#### Solar insolation in Switzerland

Solar insolation at any point of the Earth’s surface has a maximum of about 1025 W/m², measured on one square metre perpendicular to sunrays. Since the Earth’s surface is curved, the further a location is from the equator, the more surface area is required to achieve this irradiation – to be more precise, 1025 W is received by a surface area 1m x 1/(cosine of the latitude). The geometry of a curved surface is more complicated, but for the purposes of our calculation this is accurate enough. Switzerland lies at between 45.8° and 47.7°, or on average 46.75° (approximately at the level of Berne, which is at 46.5° North).

The surface area equivalent (SA_{eq}) is on average for Switzerland: 1.0m x 1/(cos46.75) = 1.46m^{2}, meaning that each 1.46m^{2} surface area parallel to the ground in full sunlight receives 1025 W/m² as a yearly average. Throughout the year, any point on the Earth’s surface changes its orientation towards the sun, which gives rise to the seasons. Since the Earth’s axial tilt is 23.4°, Berne’s angle of inclination to incoming sunrays varies from 23.1° to 69.9°. This then suggests that Berne’s SA_{eq} varies from 1.09m^{2} in mid-summer to 2.9m^{2} in mid-winter. In Palermo (38° north), the average SA_{eq} = 1.27m^{2}. In Berlin (52.3° north), SA_{eq} = 1.64m^{2}.

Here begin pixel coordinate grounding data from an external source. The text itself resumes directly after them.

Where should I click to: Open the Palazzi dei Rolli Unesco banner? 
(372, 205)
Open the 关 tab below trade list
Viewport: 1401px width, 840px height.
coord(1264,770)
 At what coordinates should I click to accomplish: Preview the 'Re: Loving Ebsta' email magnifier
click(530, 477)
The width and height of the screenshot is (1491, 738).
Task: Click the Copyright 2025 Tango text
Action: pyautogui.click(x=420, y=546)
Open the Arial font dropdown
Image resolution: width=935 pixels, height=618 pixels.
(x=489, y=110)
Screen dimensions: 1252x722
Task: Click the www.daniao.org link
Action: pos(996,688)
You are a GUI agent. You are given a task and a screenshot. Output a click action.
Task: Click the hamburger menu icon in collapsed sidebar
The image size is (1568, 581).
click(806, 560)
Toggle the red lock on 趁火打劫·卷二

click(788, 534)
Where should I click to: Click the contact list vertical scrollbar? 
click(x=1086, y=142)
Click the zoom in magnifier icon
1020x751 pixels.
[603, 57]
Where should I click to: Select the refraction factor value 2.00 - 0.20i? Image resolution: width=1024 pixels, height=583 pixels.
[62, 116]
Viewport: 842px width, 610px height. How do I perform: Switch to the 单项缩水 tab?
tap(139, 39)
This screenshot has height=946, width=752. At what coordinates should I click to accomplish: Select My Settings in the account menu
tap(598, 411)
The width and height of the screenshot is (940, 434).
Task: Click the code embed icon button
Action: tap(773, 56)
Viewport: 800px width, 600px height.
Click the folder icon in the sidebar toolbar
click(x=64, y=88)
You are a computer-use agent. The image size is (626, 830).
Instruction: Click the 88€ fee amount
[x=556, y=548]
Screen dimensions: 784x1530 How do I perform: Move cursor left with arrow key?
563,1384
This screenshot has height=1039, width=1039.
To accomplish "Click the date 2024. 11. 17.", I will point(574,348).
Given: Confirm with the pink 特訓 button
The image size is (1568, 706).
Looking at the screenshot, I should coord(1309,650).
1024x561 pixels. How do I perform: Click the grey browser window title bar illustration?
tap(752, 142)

Given that Switzerland has a surface area of 41,285km^{2} (41.29 x 10^{9}m^{2}), the total average irradiation is (41.29 x 10^{9}) x cos(46.75°) x 1025 W/m² = 29.0 x 10^{12} Watts = 29.0 TW. This means that the average total solar irradiation at noon on a cloudless day is 29 million megawatts. But how does this translate into total energy that is available over a year?

Intensity of solar radiation varies by season, cloud cover, and time of day. We can ignore the seasonal variation, because 29.14 TW is the average over the year. The number of hours of sunlight over Berne is around 42% of the 4380 daylight hours, or 1840 hours of sunshine per year (long-term average). Since the Sun moves across the sky during the day, its intensity on any surface area ranges from zero to full, or a rough average of about 50% of the maximum daily average. This means that we can count 920 full-insolation equivalent hours over a year.

Assuming Berne’s insolation is the average for Switzerland, and a full-insolation hour in Switzerland provides 29.0 x 10^{12} Wh over the whole country, then 920 hours provides 920 x 29.0 x 10^{12} = 2.7 x 10^{16}Wh in a year, or 27,000 TWh. By comparison, Switzerland consumed 58.24 TWh of electricity from all sources in 2016 (total generation was 61.6 TWh, and the excess was grid losses and trade imbalance). Solar insolation is 460 times electricity consumption. Obviously, not all of solar insolation can be converted to electricity, but if Switzerland can tap and effectively convert 0.22% of it, it would not need any other power source, and just 0.08% would replace all nuclear power.

The efficiency of the newest generation of silicon-crystalline solar cells is about 18%. This means that 18% of radiation is converted to electricity by a new, clean solar panel. Panels typically lose 20% of their efficiency over their 20 year lifespan, and are not always maintained optimally, so we can use 15% as an approximate average efficiency. This means that 27,000 TWh of solar insolation could be converted to about 4000 TWh of electricity, which is 69 times consumption. Incidently, this ignores that fact that there are more efficient ways of utilising solar energy, such as solar thermal (using the thermal energy directly for heating), and fuel generation.